As the UK’s hospitality industry begins to reopen, reports indicate that beer gardens are already booked out for weeks in advance. Pubs and restaurants in England opened for outdoor dining and drinking on 12 April, with indoor venues currently set to open no earlier than 17 May.
Elaine Hindal, chief executive of alcohol education charity Drinkaware, suggests that “this is a pivotal time for everyone to think about, and possibly recalibrate, their attitude towards drinking alcohol.”
Drinkaware carried out research in 2020, showing that around 26% of adult drinkers were drinking more alcohol during the early stages of lockdown, from March to June last year.
Last December, research also revealed that 16% of UK adults reported drinking more than usual, with 26% believing they should cut down on how much alcohol they drink.
The figures highlighted some particular areas for concern, with more than half of the people surveyed (56%) already drinking at high risk levels – more than 35 units a week for women, and more than 50 units a week for men.
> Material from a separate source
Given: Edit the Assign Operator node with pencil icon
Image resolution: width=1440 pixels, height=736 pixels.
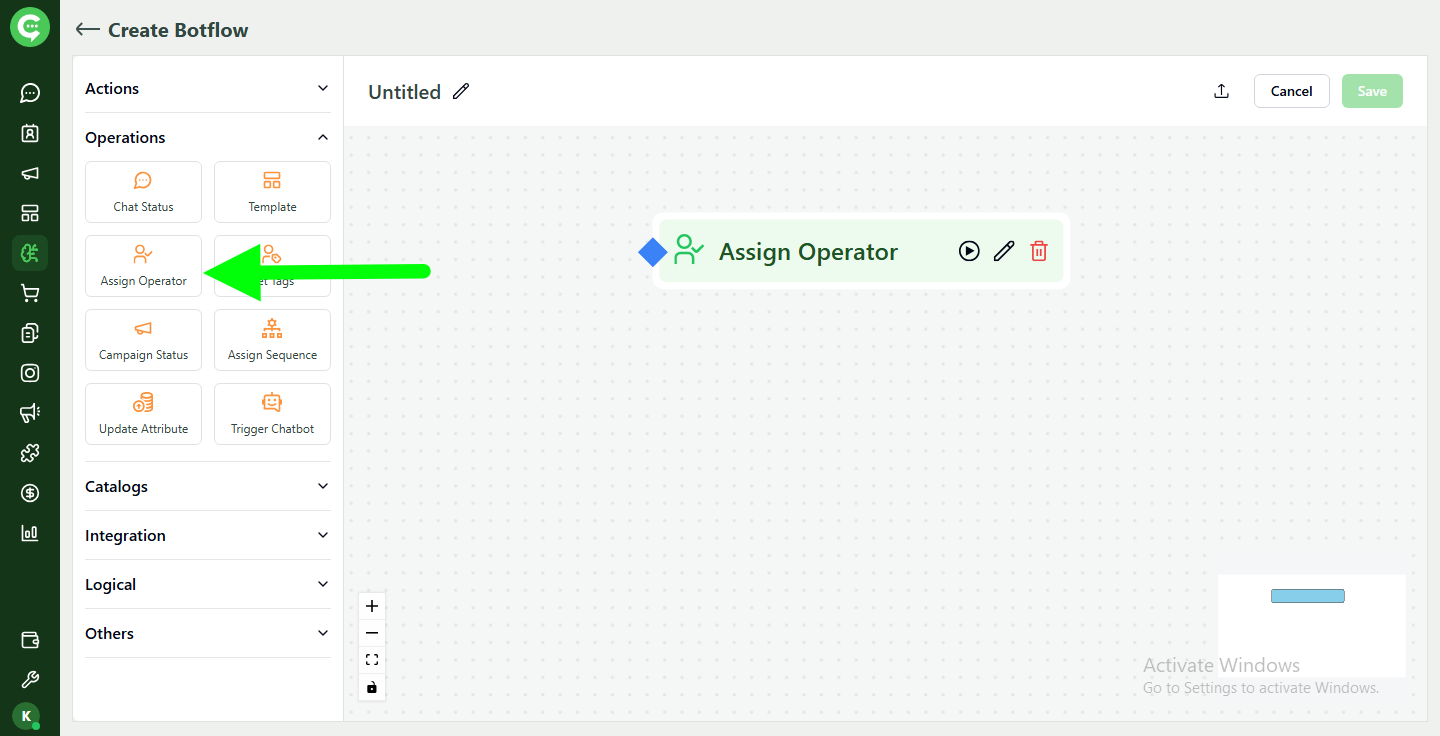Looking at the screenshot, I should (x=1004, y=251).
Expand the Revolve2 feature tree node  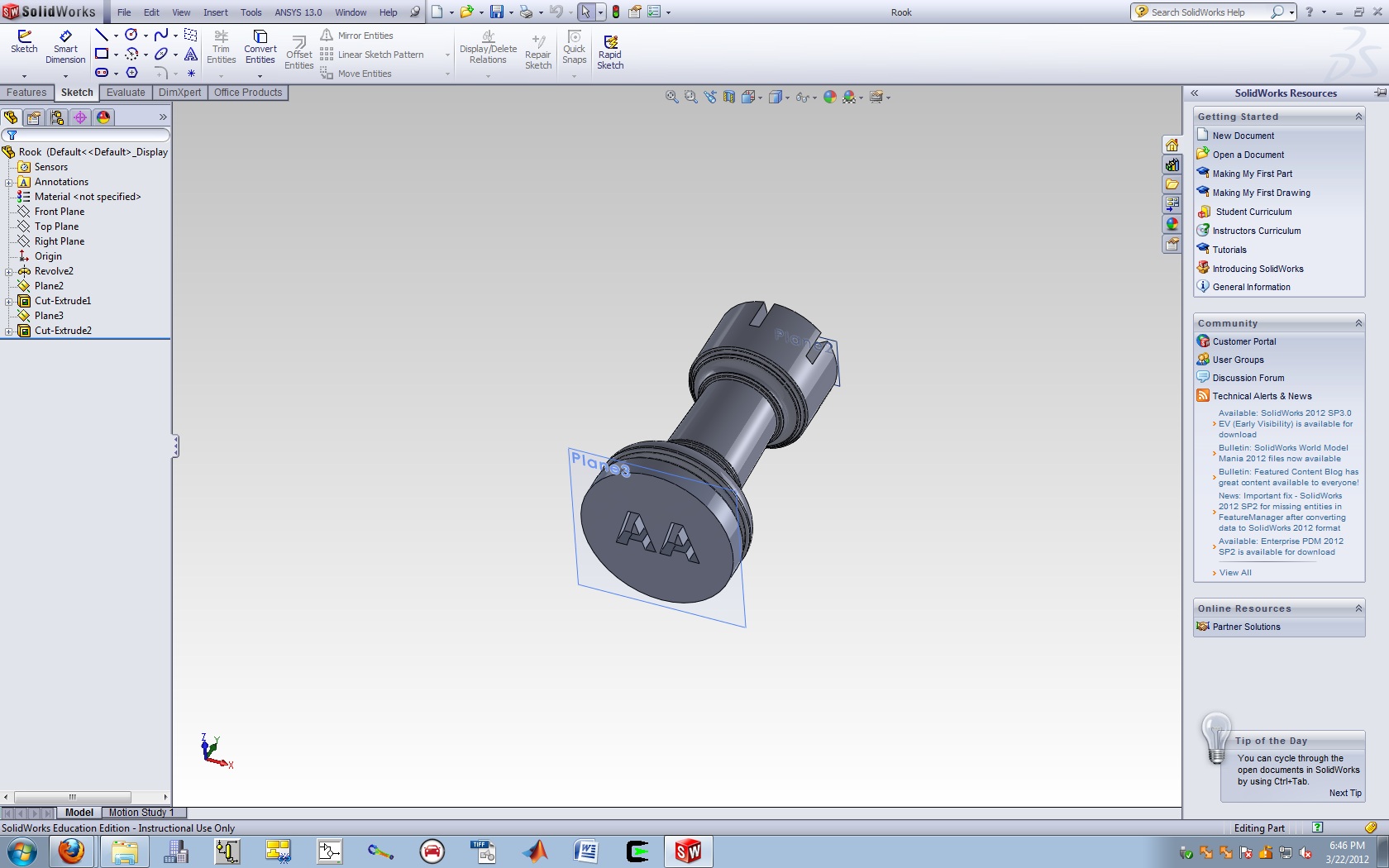click(9, 271)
The UK Chief Medical Officers’ guidelines recommend drinking no more than 14 units a week on a regular basis, for both men and women.
The social aspect of hospitality cannot be underestimated. Our local pubs, bars and restaurants play a vital role in our communities and social lives. But as they open their doors, calls are being made for these venues to demonstrate a duty of care towards customers.
As the country emerges from the pandemic, now is perhaps the perfect time for all of us to re-evaluate our relationship with alcohol.